Elle peut s’intégrer dans une prise en charge plus globale, à la fois médicamenteuse, parfois orthoptique et psychologique.
Son objectif est de corriger les troubles de l’équilibre ou les vertiges en rapport avec une pathologie vestibulaire ou avec une mauvaise intégration des informations sensorielles. Selon l’affection en cause, elle vise à restaurer une fonction physiologique normale, favoriser des processus suppléant le déficit vestibulaire, corriger certaines erreurs de compensation, gérer les conflits sensoriels. Enfin, elle apporte un soutien psychologique dans certains troubles de l’équilibre de type phobique.
Le principe est de mettre à profit la plasticité neuronale pour pallier un déficit fonctionnel en utilisant le reliquat et des informations non vestibulaires. Elle doit être prudente pour ne pas induire de nouveaux troubles par une surcompensation conduisant à une dépendance sensorielle, notamment visuelle.
Au préalable sont indispensables : interrogatoire, examen clinique vestibulaire, vidéonystagmographie, voire explorations plus poussées du système otolithique (potentiels évoqués) ou des stratégies d’équilibre (posturographie ou analyse de la posture en situation statique et dynamique).
En cas de destruction vestibulaire uni- ou bilatérale, partielle ou complète, potentiellement irréversible, son objectif est d’utiliser les autres structures sensorielles : « adaptation-substitution ».1 Lorsque les réponses sont exagérées, la réhabilitation vise l’ « habituation ».1 Enfin, si les informations vestibulaires sont sous-utilisées, elle met en jeu la « sensibilisation ».1

Restauration d’une fonction physiologique

Le vertige positionnel paroxystique bénin (VPPB) est dû au déplacement des cristaux de la membrane otoconiale au niveau des canaux semi-circulaires.

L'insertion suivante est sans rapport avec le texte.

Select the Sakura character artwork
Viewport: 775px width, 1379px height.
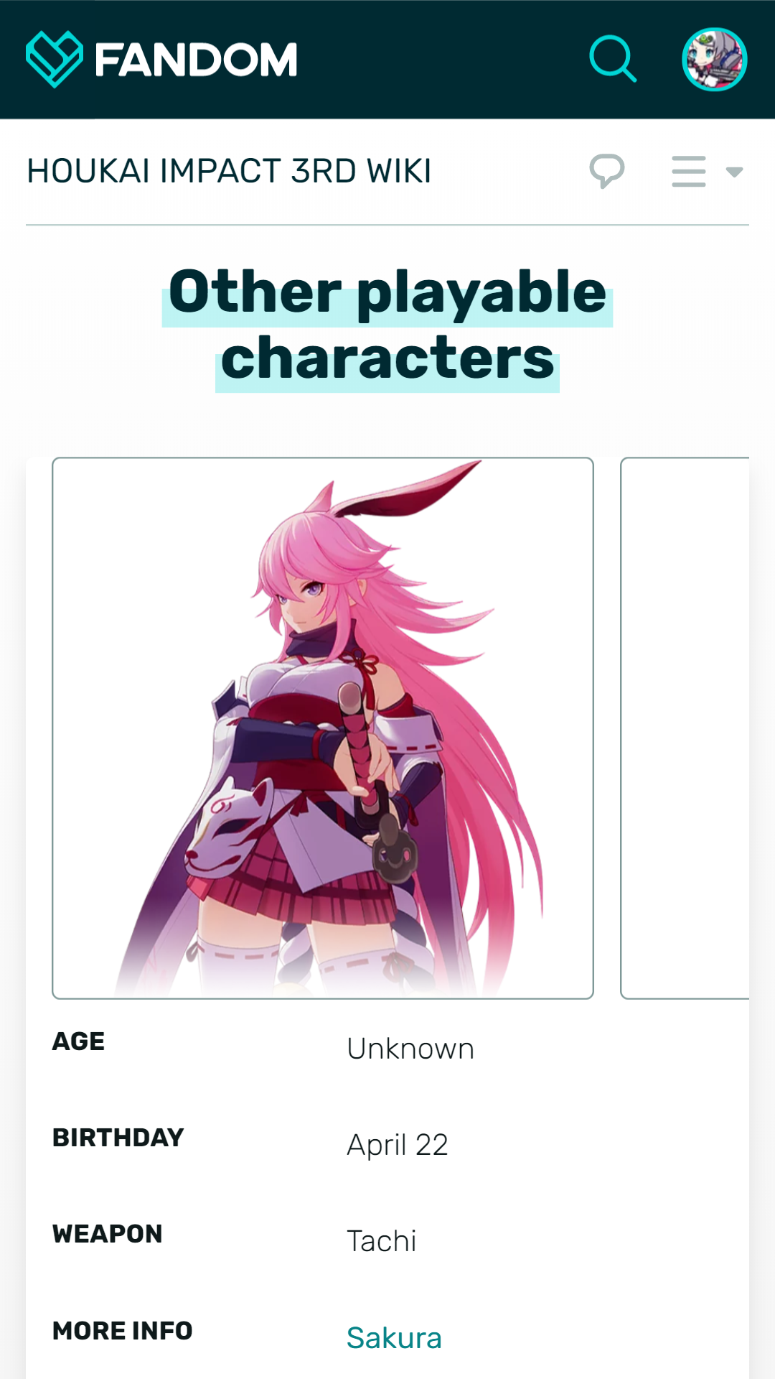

Les manœuvres manuelles visent à restaurer une fonction canalaire normale en évacuant ces otolithes. Ce n’est pas une rééducation au sens strict, car elle n’agit pas sur des processus de compensation, mais un véritable acte thérapeutique fait par les ORL, voire les kinésithérapeutes spécialisés. Ils sont parfois sollicités par le médecin traitant ou directement par le patient.
Attention aux pièges : tous les vertiges positionnels ne sont pas des VPPB. Ils peuvent être l’expression de pathologies pressionnelles ou de certaines affections vasculaires aiguës plus graves.2 Les manœuvres pouvant exposer à des complications de type dissection de l’artère vertébrale, il ne faut pas les banaliser. Le plus souvent, bien adaptée en fonction du siège de l’atteinte (canal postérieur, plus rarement horizontal), une seule suffit, suivie de conseils posturaux. L’échec peut conduire à la renouveler. Il en est de même des fréquentes récidives.
Après un vertige positionnel, certains patients décrivent la persistance d’une instabilité, d’une sensation de flottement, de tangage, l’impression de ne plus être comme avant : on parle de syndrome otolithique post-VPPB. Une rééducation vestibulaire peut être utile. Il ne faut pas négliger le rôle joué par l’anxiété.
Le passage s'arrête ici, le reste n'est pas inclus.